Sec. 230 of the existing Public Health Law (codified) paragraph 10.(a)(i) [Scroll to page 6 of Public Health Law here] says that the board and the OPMC may investigate on its own any suspected professional misconduct, and shall investigate each complaint received regardless of the source. Paragraph 10(a)(i) is being modified by the proposed amendment to add language: “By the conclusion of a preliminary review, including an internal clinical review (emphasis added), the Director shall determine if a report is based solely on the upon the recommendation or provision of a treatment modality by a licensee that is not universally accepted by the medical profession, including but not limited to varying modalities used in the treatment of Lyme disease or other TBD. Upon a determination that a report is based solely upon the provisions of a treatment modality that is not universally accepted, no further review shall be conducted and no charges shall be brought. Nothing in this section shall preclude the Director from making such a determination earlier in, or subsequent to, a preliminary review.”

The new amendment provides that only after the conclusion of a “preliminary review, including an internal clinical review” will the Director make a determination on the merits of a complaint/report. Proponents of the new amendment language say that it is only a “preliminary investigation.” However, a search for a definition of a preliminary investigation in NYS law that would cover the Public Health Law has not been unearthed by LDA. The new language says that the preliminary investigation will (NOT MAY) include an “internal clinical review.” Not only will a practitioner be identified and an investigation launched, but every review shall include at least some type of “internal clinical review.” So how “preliminary” is that?

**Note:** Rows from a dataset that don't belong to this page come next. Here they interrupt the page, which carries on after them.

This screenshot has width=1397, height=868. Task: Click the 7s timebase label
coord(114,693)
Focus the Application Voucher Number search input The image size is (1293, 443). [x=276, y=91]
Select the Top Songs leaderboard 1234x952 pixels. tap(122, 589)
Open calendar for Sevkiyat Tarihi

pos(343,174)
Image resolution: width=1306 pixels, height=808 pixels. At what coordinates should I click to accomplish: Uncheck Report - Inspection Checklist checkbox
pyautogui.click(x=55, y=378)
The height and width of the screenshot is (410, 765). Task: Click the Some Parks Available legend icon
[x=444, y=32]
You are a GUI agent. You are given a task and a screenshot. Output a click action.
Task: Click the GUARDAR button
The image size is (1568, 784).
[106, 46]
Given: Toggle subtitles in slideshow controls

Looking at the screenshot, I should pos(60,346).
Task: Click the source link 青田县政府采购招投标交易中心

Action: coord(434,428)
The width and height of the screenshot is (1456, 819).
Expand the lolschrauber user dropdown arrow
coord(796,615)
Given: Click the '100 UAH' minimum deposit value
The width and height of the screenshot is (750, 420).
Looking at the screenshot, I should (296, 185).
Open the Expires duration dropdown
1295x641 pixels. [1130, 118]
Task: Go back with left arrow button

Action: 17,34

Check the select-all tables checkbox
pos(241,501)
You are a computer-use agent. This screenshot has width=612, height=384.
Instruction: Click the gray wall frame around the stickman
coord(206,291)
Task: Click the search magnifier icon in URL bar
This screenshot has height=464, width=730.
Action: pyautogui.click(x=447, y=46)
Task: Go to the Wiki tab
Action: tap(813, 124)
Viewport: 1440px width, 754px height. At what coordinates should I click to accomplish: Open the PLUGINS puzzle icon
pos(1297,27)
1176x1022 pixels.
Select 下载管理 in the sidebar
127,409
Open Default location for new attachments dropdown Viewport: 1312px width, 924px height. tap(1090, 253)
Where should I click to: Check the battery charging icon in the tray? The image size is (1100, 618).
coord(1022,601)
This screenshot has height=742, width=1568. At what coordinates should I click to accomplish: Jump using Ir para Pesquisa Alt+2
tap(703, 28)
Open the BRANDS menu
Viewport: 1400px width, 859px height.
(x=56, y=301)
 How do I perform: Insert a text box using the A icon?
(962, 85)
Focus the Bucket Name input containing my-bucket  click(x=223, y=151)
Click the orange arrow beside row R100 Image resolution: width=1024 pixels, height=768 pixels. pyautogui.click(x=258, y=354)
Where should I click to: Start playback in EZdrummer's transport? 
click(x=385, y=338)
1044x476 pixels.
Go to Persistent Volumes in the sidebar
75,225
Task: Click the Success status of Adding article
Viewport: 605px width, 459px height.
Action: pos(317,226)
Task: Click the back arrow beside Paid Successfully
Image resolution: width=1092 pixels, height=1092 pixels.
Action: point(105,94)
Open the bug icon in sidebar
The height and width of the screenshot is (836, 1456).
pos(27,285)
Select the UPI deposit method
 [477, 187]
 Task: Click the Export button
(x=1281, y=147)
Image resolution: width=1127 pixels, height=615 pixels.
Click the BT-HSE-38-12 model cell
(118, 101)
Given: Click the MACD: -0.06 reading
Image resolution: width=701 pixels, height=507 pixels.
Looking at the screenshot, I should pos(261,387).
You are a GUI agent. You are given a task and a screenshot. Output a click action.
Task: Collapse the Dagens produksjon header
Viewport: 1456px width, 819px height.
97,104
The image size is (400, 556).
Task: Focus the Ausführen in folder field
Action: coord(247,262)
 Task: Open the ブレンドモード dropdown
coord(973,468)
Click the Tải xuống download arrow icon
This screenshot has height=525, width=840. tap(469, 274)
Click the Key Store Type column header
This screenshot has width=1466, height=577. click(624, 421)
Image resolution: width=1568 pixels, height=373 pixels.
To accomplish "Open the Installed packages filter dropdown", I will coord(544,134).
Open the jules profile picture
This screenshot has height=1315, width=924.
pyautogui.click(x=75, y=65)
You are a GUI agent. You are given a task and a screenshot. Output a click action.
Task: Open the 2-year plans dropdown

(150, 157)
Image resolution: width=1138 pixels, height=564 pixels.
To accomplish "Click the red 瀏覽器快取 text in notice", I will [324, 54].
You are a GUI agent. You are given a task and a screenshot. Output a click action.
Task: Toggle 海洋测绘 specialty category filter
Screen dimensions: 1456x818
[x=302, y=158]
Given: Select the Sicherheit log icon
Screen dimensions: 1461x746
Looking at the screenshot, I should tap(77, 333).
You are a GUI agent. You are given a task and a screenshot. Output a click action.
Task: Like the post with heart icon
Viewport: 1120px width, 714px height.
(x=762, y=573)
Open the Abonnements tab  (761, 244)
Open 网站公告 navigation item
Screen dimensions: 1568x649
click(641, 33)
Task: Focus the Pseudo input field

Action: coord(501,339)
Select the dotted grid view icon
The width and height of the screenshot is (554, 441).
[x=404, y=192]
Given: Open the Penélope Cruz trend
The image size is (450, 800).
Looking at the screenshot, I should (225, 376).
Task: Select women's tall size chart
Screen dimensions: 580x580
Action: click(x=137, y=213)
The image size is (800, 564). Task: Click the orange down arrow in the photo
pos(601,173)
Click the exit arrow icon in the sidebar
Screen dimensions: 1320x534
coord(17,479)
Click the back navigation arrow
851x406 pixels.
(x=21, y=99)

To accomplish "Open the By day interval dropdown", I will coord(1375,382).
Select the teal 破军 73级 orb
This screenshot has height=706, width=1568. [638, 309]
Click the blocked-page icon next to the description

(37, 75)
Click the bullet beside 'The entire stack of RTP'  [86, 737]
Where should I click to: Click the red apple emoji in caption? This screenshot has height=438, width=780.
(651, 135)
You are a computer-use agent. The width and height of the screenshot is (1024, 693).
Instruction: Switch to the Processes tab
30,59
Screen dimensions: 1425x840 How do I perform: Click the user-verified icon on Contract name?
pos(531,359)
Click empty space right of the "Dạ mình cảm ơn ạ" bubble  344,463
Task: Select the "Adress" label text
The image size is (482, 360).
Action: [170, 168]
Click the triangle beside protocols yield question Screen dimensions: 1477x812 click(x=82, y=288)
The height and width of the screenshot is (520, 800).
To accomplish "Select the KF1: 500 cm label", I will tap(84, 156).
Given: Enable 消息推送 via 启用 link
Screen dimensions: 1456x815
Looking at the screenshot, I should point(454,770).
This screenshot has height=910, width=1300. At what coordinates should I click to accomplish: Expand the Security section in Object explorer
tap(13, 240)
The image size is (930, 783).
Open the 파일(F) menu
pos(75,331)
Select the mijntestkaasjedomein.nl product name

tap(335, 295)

We could not find a definition of “internal clinical review” in Sec. 230 of the Public Health Law,” but paragraph 10.(a)(ii) [Scroll to page 7 of Public Health Law here] does say, “If the investigation of cases referred to an investigation committee involves issues of clinical practice, medical experts shall be consulted.” Since the “preliminary review” is mandated by new language to include issues of clinical practice, it may mean that medical experts are mandated to be brought into the investigation no matter the merits of the complaint/report, i.e., in all cases. LDA does not think that saying “internal” clinical review precludes the use of “medical experts.” In addition, to say that the Director may make a determination “earlier in, or subsequent to, a preliminary review” does not seem to provide meaningful relief, since the phrase “earlier in” has no meaning in that “preliminary review” has no definition or limits and “subsequent to” just means after the review has been conducted.

Other language added by the proposed amendment is problematic. New amendment language also modifies the underlying law by adding the language “for which the licensee is treating a patient” after “recommends or provides a treatment modality that effectively treats human disease, pain, injury, deformity or physical condition.” This opens wide the door to arguing that longer-term antibiotic treatment is not effective in treating Lyme, as opposed to the existing language specifying that the treatment modality (i.e., longer-term use of antibiotics) be effective at treating human disease. Also – in the same sentence, the new language “to a particular patient” is added after “provision of that modality.” Addition of the new language “to a particular patient” facilitates making arguments that a “pattern” of providing a treatment modality to patients is misconduct or possible misconduct requiring further investigation.

One also needs to question whether the signing into law of a bill in Dec. 2014 on the condition of amending it in the New Year was a tactic to generate a sense of complacency in those who wanted real doctor protection. If this language had been offered last year, it likely would have been soundly rejected, but as an agreed upon amendment to an already passed bill, who knows if it can even be stopped.